• Instructions to follow
Return each entry below word for word, leaving out any image.

• Source records
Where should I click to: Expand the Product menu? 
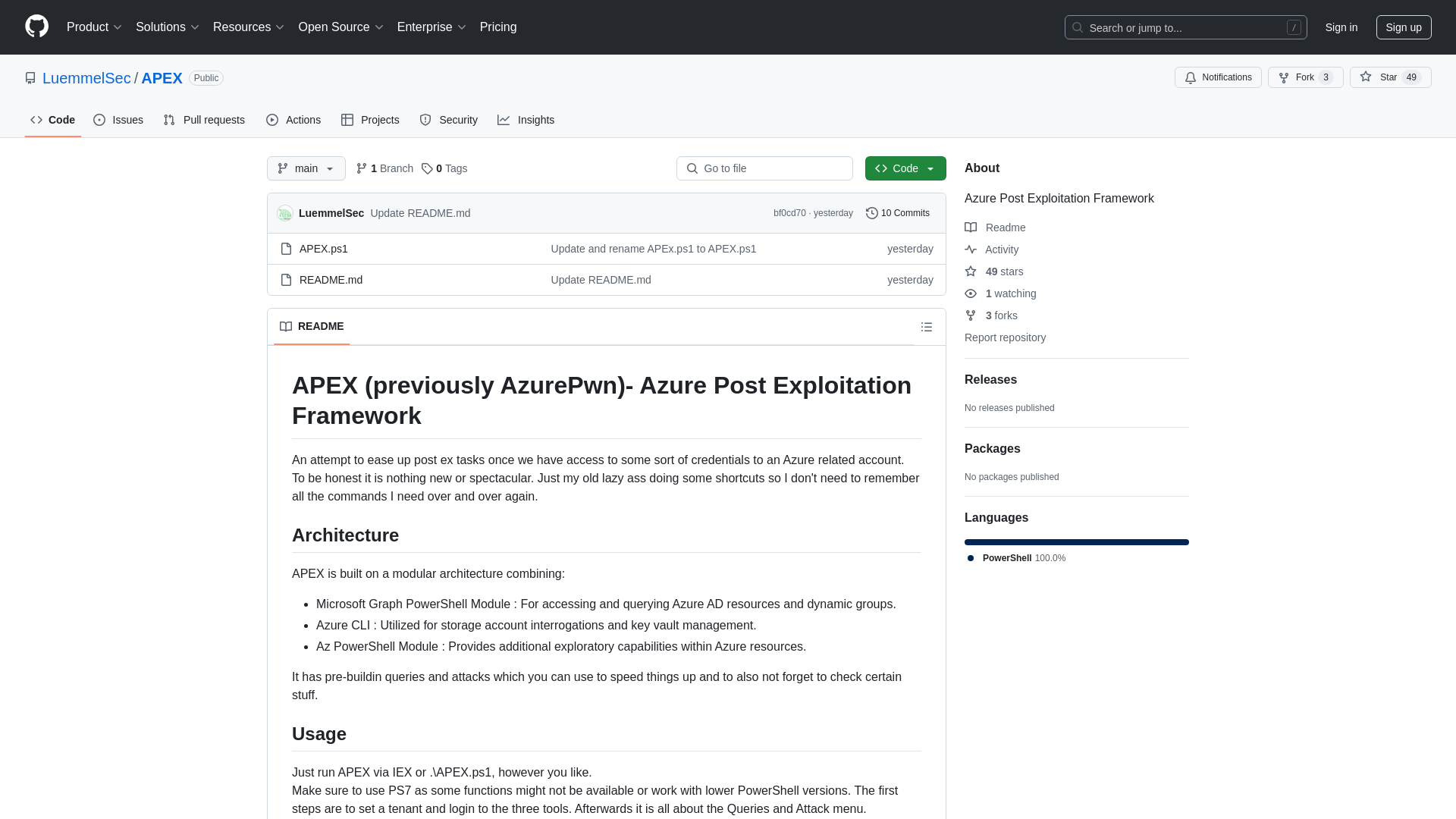[94, 27]
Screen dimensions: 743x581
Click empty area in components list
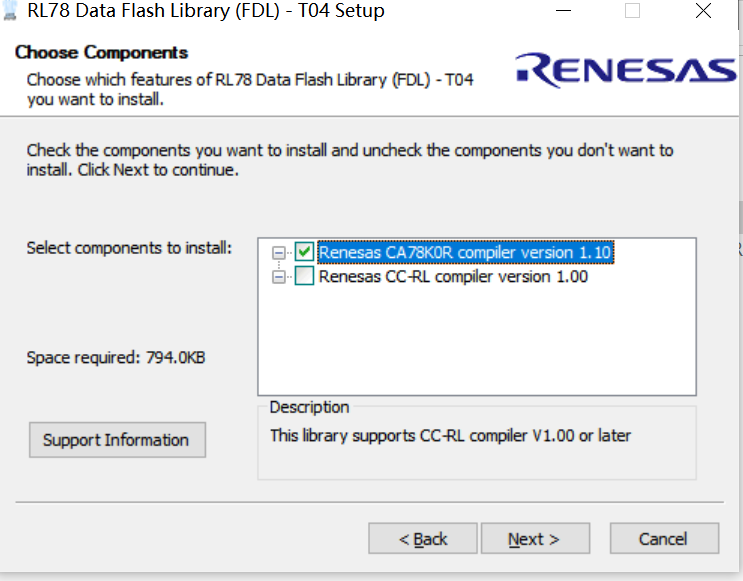477,341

• Result of the exercise
Where should I click to: Expand the Product menu? 
[94, 27]
Screen dimensions: 743x581
Click empty area in components list
477,341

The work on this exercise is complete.